I'd like to show you some value function after convergence
and the corresponding policies.
If we assume gamma = 1 and our cost for the non-absorbing state
equals -3, as before, we get the following approximate value function
after convergence, and the corresponding policy looks as follows.
Up here we go right until we hit the absorbing state.
Over here we prefer to go north.
Here we go left, and here we go north again.
I left the policy open for the absorbing states
because there's no action to be chosen here.
This is a situation where
the risk of falling into the -100 is balanced by
the time spent going around.
We have an action over here in this visible state here
that risks the 10% chance of falling into the -100.
But that's preferable under the cost model of -3
to the action of going south.
Now, this all changes if we assume a cost of 0
for all the states over here, in which case,
the value function after convergence looks interesting.
And with some thought, you realize it's exactly the right one.
Each value is exactly 100,
and the reason is with a cost of 0,
it doesn't matter how long we move around.
Eventually we can guarantee in this case we reach the 100,
therefore each value after backups will become 100.
The corresponding policy is the one we discussed before.
And the crucial thing here is that for this state,
we go south, if you're willing to wait the time.
For this state over here, we go west,
willing to wait the time so as to avoid
falling into the -100.
And all the other states resolve
exactly as you would expect them to resolve
as shown over here.
If we set the costs to -200,
so each step itself is even more expensive
then falling into this ditch over here,
we get a value function that's strongly negative everywhere
with this being the most negative state.
But more interesting is the policy.
This is a situation where our agent tries to end the game
as fast as possible so as not to endure the penalty of -200.

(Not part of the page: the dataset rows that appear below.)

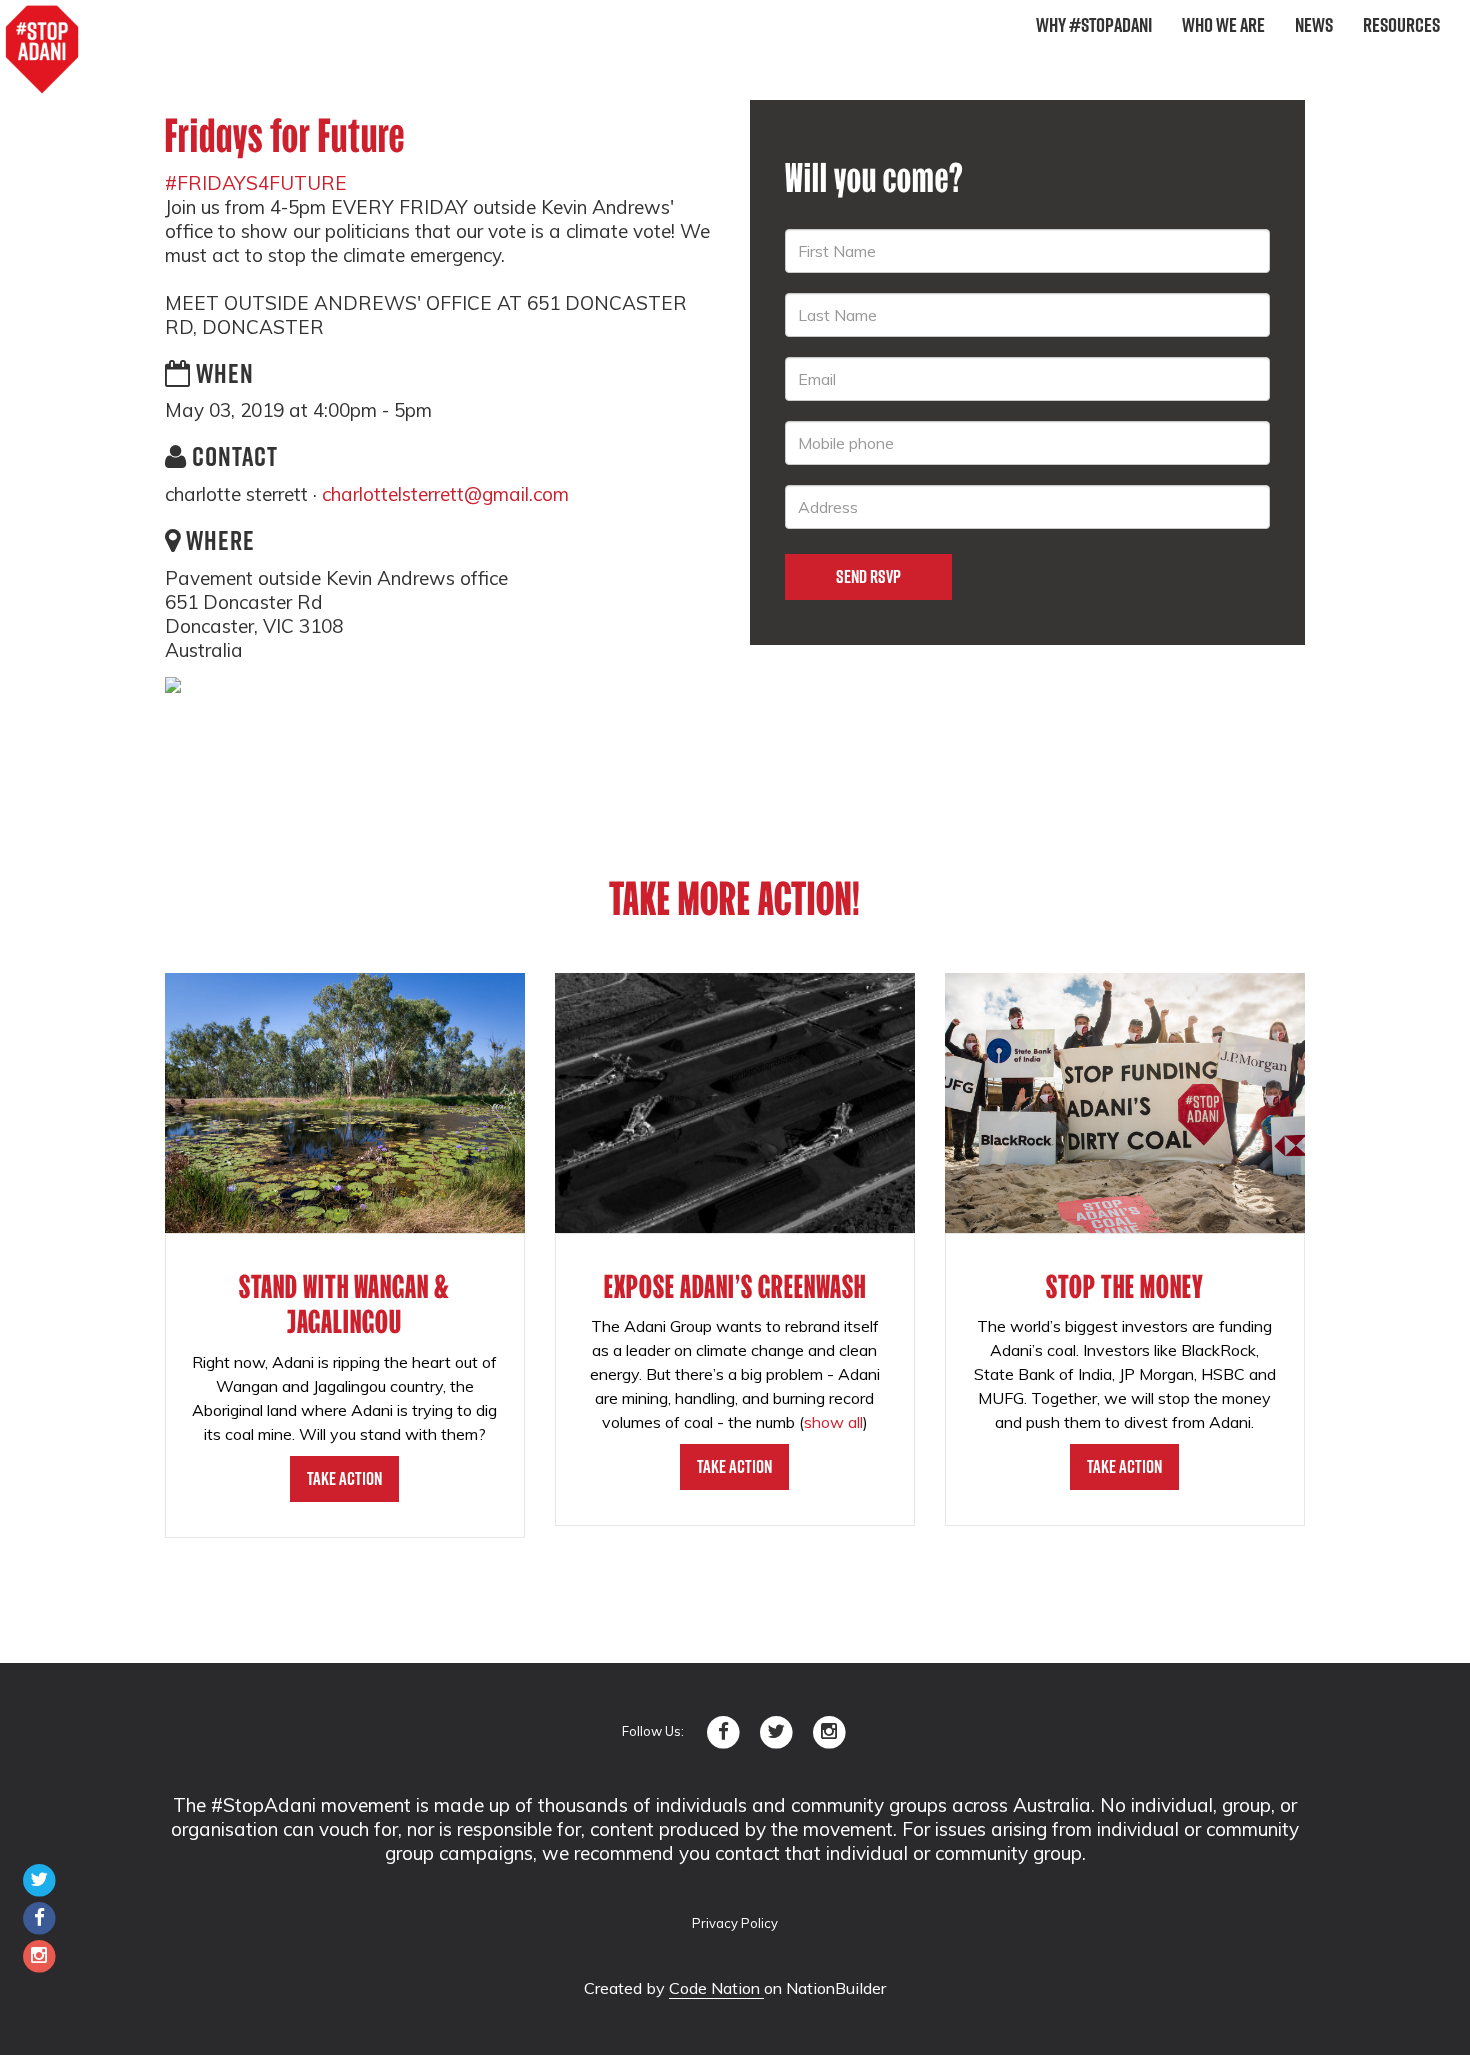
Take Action (344, 1478)
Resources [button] (1401, 25)
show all (833, 1422)
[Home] (42, 50)
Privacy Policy (735, 1923)
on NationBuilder (825, 1988)
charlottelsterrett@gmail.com (445, 494)
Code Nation (716, 1988)
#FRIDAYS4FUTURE (256, 183)
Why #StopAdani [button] (1094, 25)
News (1314, 25)
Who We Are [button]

And even over here where it jumps itself into the -100's
it's still better than going north and taking the excess of 200 as a penalty
and then leave the +100.
Similarly, over here we go straight north,
and over here we go as fast as possible
to the state over here.
Now, this is an extreme case.
I don't know why it would make sense to set a penalty for life
that is so negative that even negative death is worse than living,
but certainly that's the result of running value iteration in this extreme case.